そう言って僕がごはんの最後の一口を口に入れると、先輩は湯飲みを置いて腕組みをした。


「おまえ、女にモテたいんか?それとも好きな女でもおるんか?」


今の僕には好きな女の子なんていないはずなのに、『好きな女』と言う先輩の言葉に、一瞬ドキッとした。

なんだこれ?

なんだこのドキドキは?!


「そりゃまあ……人並みにはモテたいですよ」

「彼女欲しいんか?」

「……欲しいです」


ええ、欲しいですよ。

欲しいですとも、ものすごく。


「じゃあ、今度合コンセッティングしたる。それか紹介の方がええか?」

「お任せします……」


本当は合コンとか紹介なんて苦手だけど、今の僕にとって新しい出会いは貴重だ。

先輩の紹介してくれた相手が僕を好きになる保証なんてないけれど、ねえさんが言ってくれた通り、せめて堂々としていよう。

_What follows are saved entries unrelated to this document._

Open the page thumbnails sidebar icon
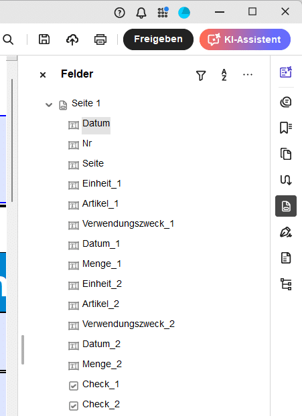 [x=286, y=154]
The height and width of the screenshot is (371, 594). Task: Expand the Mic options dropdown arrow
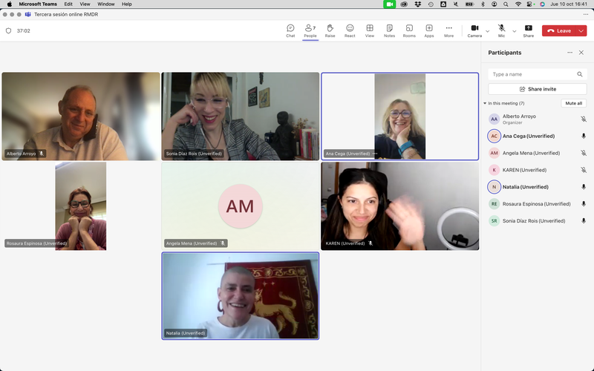click(x=514, y=31)
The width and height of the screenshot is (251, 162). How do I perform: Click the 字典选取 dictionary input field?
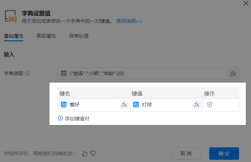pyautogui.click(x=146, y=74)
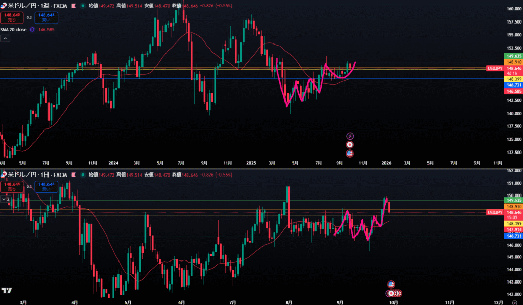523x305 pixels.
Task: Select the SMA 20 close indicator label
Action: click(x=14, y=30)
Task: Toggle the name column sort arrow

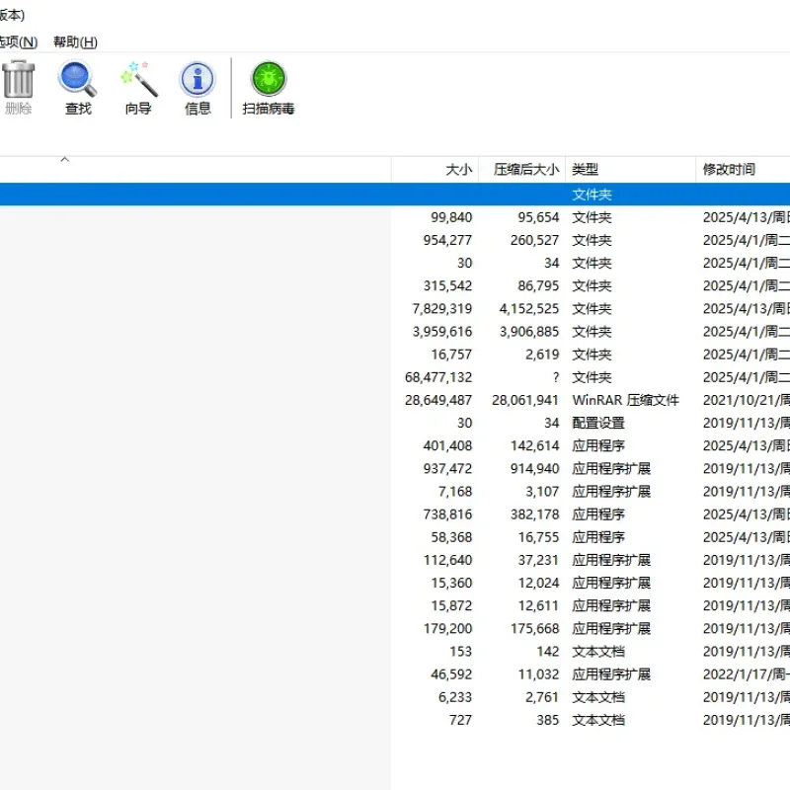Action: click(64, 160)
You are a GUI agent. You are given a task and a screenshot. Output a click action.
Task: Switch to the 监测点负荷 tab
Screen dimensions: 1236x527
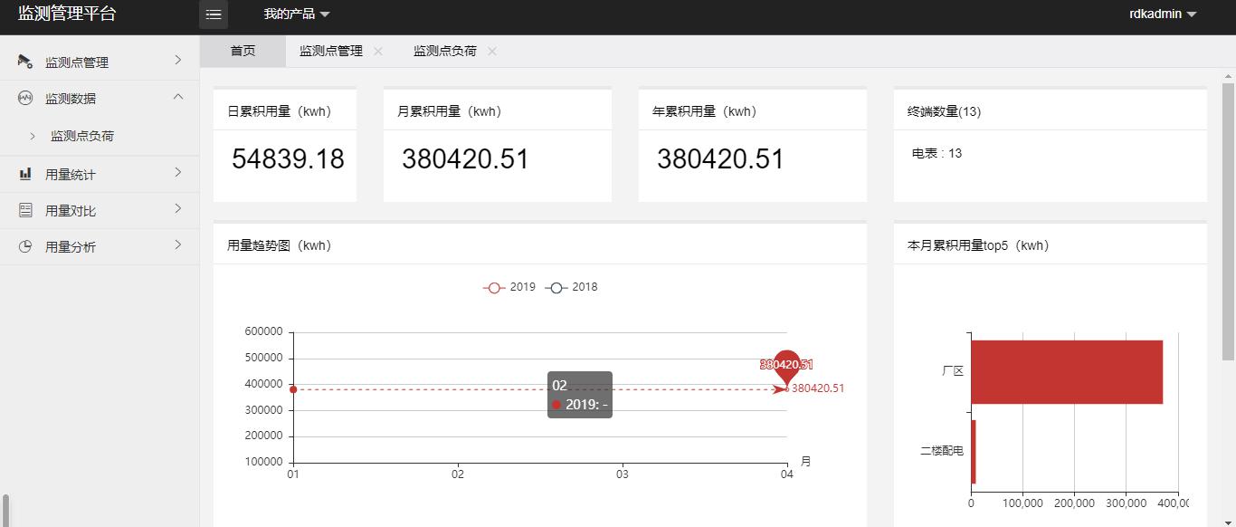pyautogui.click(x=444, y=52)
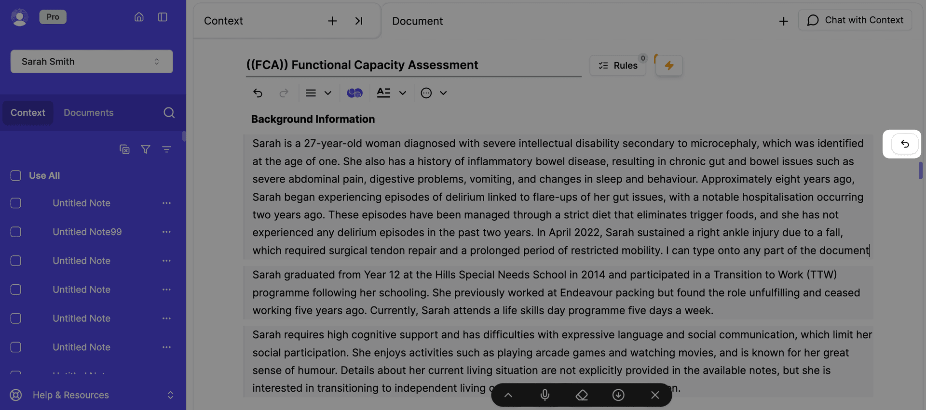Open the Rules button
Viewport: 926px width, 410px height.
pos(618,66)
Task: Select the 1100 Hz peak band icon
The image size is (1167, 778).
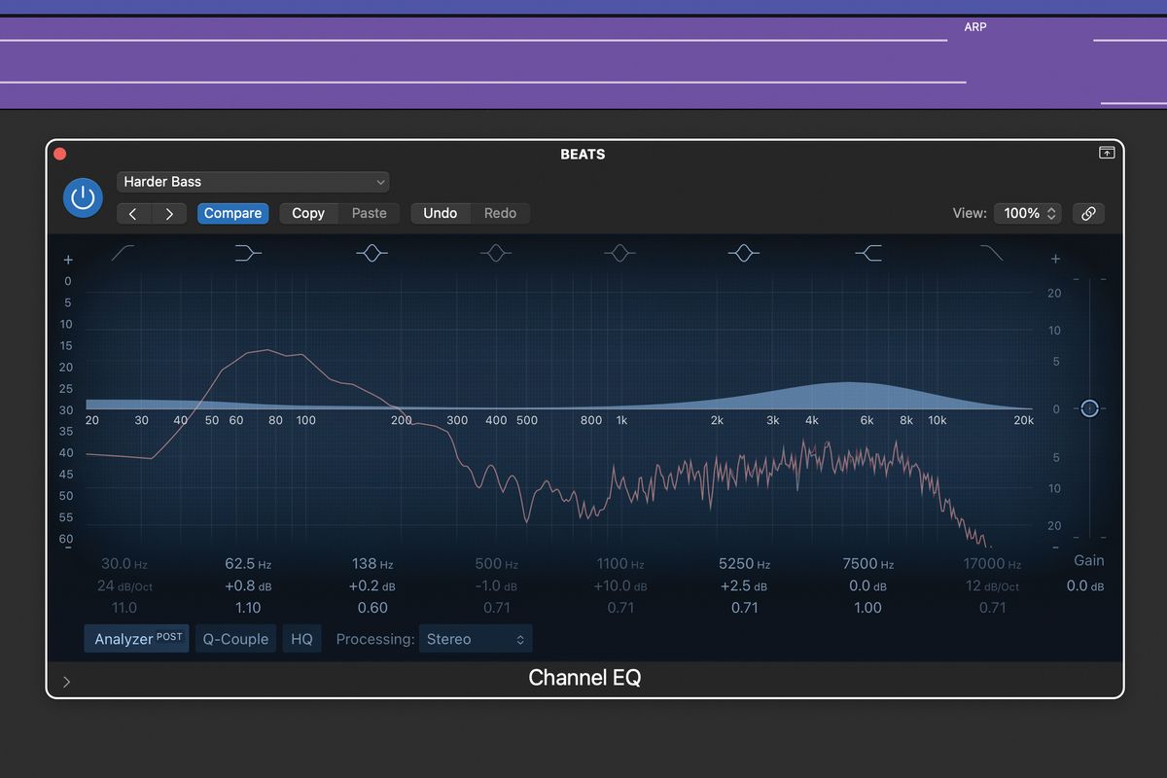Action: coord(619,253)
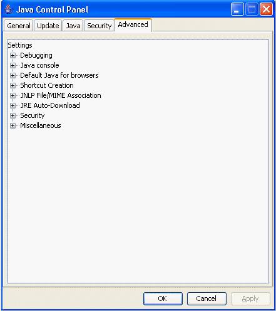276x311 pixels.
Task: Select the Settings root tree label
Action: pos(20,45)
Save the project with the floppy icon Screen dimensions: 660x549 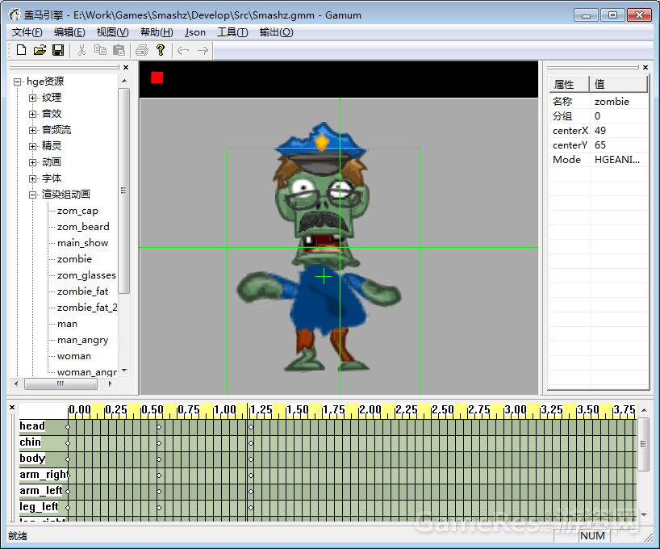tap(58, 50)
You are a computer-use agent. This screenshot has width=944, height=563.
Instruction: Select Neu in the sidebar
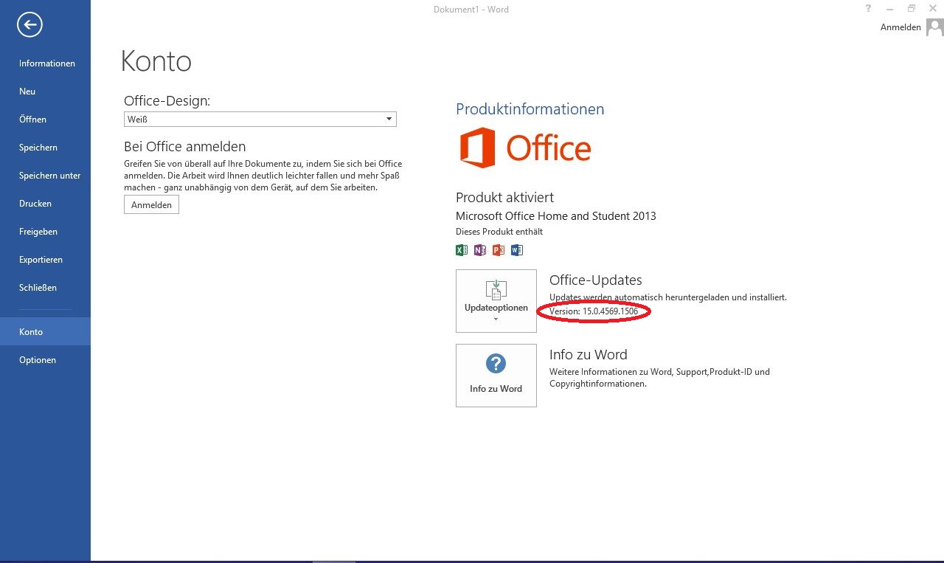coord(27,91)
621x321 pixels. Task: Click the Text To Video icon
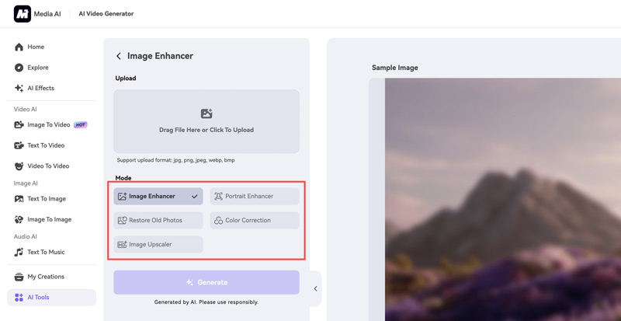(19, 145)
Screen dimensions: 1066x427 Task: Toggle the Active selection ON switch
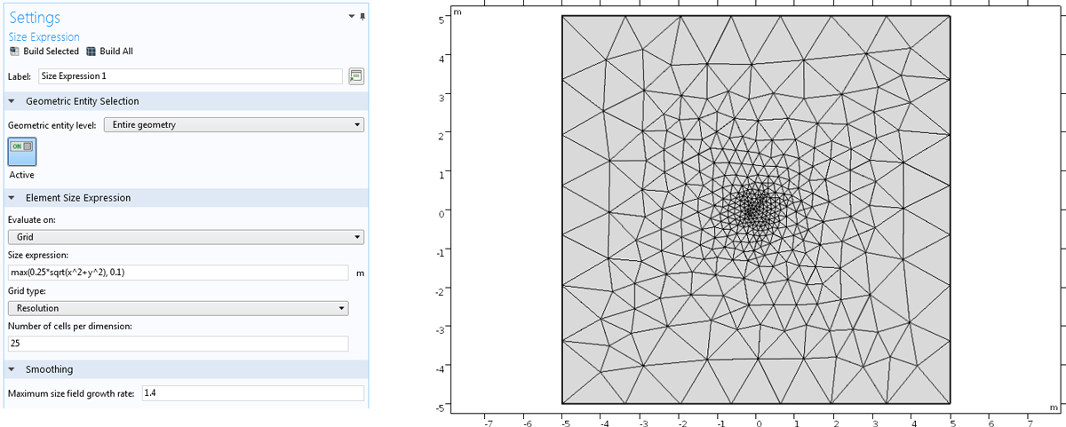coord(22,152)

午後3時の休憩時間、僕は先輩に自販機コーナーへ連れ出された。

自販機コーナーはお茶休憩をする人たちで賑わっている。

先輩に飲み物の入ったカップを差し出され、僕はお礼を言ってから、その甘い香りに一瞬首をかしげた。

なぜゆえにミルクココア?

もしかしてコーヒーも飲めないほど子供だと思われてるのかとも思ったけれど、先週は一緒にコーヒーを飲んでいたことを考えると、おそらく先輩は、僕が身長を伸ばしたいと今も思っているのを知ってカフェインを気にしたんだろう。

無駄な気遣いのような気もするが、こういうところはいい人だと思う。


「今週の金曜の夜、空けとけよ」

「え?金曜ですか?」

「おまえの望み通り、合コンやったる」


は、早い……!!

合コンしてやるって言ってからまだ2時間半ほどしか経っていないのに、もうセッティング済み?


「おまえ、女と経験ないやろう?」

「……男もありませんけどね」

「おまえみたいなやつはな、最初は歳上の女の方がええねん。可愛がってもらえるからな」


可愛がってもらえるって……。

僕はペットでもゆるキャラでもないんだけどな。


「誠に不本意なんですが」

「ええねん、最初は慣らしてもらえ。そこでいろいろ学んだらええ」


……やっぱり不本意なんですが。

たしかにあれこれ経験してみたいと言う気持ちがないわけじゃない。

いや、大いにあるけれど、だ。

僕はそれより、ただ純粋に恋愛がしたい。

……なんて言ったら、少女趣味だとか思われて、また子供扱いされるんだろうか。


「とりあえず金曜の夜、空けとけよ」

「わかりました……」


せっかく先輩が気を遣ってくれたんだから、断るのも申し訳ない。

おそらく僕に拒否権などないんだろう。

僕は自分から積極的に出会いを求めて行けるタイプではないし、ここは素直に先輩の話に乗っかるとしよう。




なんとか無事に今週の仕事を終えた金曜日。

定時が近付くにつれ、僕はソワソワして落ち着かなかった。

一体どんな人が来るんだろう?

なんとなく、イヤな予感もする。

今までだってこういった機会は何度かあったけど、歳上の女の人からは可愛いだのなんだのと頭を撫で回されて、それで終わりというパターンが多かった。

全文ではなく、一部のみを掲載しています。